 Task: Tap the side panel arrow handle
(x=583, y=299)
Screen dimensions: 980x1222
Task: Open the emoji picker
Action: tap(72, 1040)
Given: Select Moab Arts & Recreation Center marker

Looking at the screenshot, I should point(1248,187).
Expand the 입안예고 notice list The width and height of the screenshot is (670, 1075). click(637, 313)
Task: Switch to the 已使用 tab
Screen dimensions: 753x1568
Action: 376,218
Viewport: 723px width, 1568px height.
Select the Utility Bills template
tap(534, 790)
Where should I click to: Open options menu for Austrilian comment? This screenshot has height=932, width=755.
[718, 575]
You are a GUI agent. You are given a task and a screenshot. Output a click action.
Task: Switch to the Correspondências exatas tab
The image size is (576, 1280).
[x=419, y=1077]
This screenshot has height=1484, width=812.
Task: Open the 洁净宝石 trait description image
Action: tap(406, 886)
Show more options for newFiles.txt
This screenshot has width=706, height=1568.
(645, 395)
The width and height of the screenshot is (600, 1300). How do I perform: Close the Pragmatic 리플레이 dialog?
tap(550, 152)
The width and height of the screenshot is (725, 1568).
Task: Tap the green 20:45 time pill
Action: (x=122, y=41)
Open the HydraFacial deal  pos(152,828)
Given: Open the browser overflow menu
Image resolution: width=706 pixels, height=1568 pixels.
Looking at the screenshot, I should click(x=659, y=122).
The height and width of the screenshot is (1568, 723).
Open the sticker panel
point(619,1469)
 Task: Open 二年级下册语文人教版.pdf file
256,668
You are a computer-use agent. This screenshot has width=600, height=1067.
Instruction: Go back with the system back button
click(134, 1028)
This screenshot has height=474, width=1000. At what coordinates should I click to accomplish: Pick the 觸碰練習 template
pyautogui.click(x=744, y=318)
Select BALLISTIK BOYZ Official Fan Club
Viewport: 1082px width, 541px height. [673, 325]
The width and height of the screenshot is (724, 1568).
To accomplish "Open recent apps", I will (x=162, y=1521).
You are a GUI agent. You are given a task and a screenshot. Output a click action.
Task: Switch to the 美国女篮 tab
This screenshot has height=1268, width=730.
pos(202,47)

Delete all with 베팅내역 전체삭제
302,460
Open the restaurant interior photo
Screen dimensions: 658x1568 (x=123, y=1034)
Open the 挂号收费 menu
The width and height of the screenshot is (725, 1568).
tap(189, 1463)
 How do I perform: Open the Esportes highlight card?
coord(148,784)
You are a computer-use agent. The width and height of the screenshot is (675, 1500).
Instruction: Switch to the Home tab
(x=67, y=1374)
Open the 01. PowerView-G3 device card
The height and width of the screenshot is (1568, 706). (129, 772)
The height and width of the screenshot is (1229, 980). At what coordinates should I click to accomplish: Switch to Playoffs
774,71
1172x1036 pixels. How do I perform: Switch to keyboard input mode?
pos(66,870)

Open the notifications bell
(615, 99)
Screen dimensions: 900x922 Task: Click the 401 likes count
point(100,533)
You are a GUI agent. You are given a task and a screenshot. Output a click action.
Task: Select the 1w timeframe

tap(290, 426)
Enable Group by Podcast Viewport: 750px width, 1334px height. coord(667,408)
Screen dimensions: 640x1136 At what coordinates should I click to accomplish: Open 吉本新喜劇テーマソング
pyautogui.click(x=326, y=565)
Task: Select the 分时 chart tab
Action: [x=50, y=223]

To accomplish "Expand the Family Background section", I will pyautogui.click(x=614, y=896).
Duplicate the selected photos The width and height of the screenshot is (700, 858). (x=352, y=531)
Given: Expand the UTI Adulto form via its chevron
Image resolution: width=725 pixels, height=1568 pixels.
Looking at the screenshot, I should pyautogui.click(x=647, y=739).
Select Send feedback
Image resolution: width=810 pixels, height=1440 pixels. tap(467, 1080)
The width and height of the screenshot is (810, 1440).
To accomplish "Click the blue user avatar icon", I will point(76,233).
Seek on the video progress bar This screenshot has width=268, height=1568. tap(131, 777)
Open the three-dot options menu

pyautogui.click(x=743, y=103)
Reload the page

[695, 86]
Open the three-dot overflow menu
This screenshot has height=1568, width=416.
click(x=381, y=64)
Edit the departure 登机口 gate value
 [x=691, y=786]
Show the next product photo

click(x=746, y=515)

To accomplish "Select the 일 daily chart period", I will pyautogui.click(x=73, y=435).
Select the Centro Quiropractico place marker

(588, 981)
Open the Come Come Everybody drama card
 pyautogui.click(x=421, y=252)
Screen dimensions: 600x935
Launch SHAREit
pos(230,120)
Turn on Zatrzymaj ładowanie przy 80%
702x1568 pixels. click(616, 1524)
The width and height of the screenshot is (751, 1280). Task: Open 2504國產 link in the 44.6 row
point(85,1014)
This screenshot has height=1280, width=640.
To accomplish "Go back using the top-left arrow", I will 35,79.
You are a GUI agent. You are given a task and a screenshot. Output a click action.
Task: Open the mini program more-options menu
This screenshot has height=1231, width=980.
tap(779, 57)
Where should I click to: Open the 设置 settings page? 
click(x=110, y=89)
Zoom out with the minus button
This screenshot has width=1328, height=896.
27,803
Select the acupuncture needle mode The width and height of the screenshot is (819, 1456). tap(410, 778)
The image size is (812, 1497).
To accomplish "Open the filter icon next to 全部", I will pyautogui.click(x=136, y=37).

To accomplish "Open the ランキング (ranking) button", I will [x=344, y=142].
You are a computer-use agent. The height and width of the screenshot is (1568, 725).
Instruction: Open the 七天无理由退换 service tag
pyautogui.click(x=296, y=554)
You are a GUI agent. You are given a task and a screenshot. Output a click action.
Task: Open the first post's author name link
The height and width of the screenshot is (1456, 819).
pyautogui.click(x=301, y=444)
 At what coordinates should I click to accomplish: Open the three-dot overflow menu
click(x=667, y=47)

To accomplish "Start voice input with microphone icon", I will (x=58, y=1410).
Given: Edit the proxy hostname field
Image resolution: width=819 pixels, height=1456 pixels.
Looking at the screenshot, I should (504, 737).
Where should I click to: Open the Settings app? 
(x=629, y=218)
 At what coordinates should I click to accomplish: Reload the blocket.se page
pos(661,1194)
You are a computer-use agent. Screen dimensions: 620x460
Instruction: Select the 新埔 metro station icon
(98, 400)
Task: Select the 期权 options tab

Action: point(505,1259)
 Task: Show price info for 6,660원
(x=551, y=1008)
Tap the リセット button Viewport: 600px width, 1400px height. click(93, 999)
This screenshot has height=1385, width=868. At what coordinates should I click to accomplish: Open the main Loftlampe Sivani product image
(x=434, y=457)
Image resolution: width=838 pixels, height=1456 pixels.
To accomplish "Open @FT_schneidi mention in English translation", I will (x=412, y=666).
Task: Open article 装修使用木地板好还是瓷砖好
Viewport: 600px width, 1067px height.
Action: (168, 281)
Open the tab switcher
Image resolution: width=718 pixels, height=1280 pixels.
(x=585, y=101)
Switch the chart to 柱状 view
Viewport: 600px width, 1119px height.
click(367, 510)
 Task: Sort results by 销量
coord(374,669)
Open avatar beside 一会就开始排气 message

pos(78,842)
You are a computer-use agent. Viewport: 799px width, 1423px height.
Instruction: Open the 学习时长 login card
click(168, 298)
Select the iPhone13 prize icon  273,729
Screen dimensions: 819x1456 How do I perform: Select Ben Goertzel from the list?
■ ■ ■ ■
◆ **Description of the task**: Swap "notifications bell" for "alerts bell" in the data above and write out those lines with nothing else changed. Start at the line containing "Open the restaurant interior photo" and stop after the line containing "will pyautogui.click(x=614, y=896).".

◆ **Task solution**:
Open the restaurant interior photo
Screen dimensions: 658x1568 (x=123, y=1034)
Open the 挂号收费 menu
The width and height of the screenshot is (725, 1568).
tap(189, 1463)
 How do I perform: Open the Esportes highlight card?
coord(148,784)
You are a computer-use agent. The width and height of the screenshot is (675, 1500).
Instruction: Switch to the Home tab
(x=67, y=1374)
Open the 01. PowerView-G3 device card
The height and width of the screenshot is (1568, 706). (129, 772)
The height and width of the screenshot is (1229, 980). At what coordinates should I click to accomplish: Switch to Playoffs
774,71
1172x1036 pixels. How do I perform: Switch to keyboard input mode?
pos(66,870)

Open the alerts bell
(615, 99)
Screen dimensions: 900x922 Task: Click the 401 likes count
point(100,533)
You are a GUI agent. You are given a task and a screenshot. Output a click action.
Task: Select the 1w timeframe

tap(290, 426)
Enable Group by Podcast Viewport: 750px width, 1334px height. coord(667,408)
Screen dimensions: 640x1136 At what coordinates should I click to accomplish: Open 吉本新喜劇テーマソング
pyautogui.click(x=326, y=565)
Task: Select the 分时 chart tab
Action: [x=50, y=223]

To accomplish "Expand the Family Background section", I will pyautogui.click(x=614, y=896).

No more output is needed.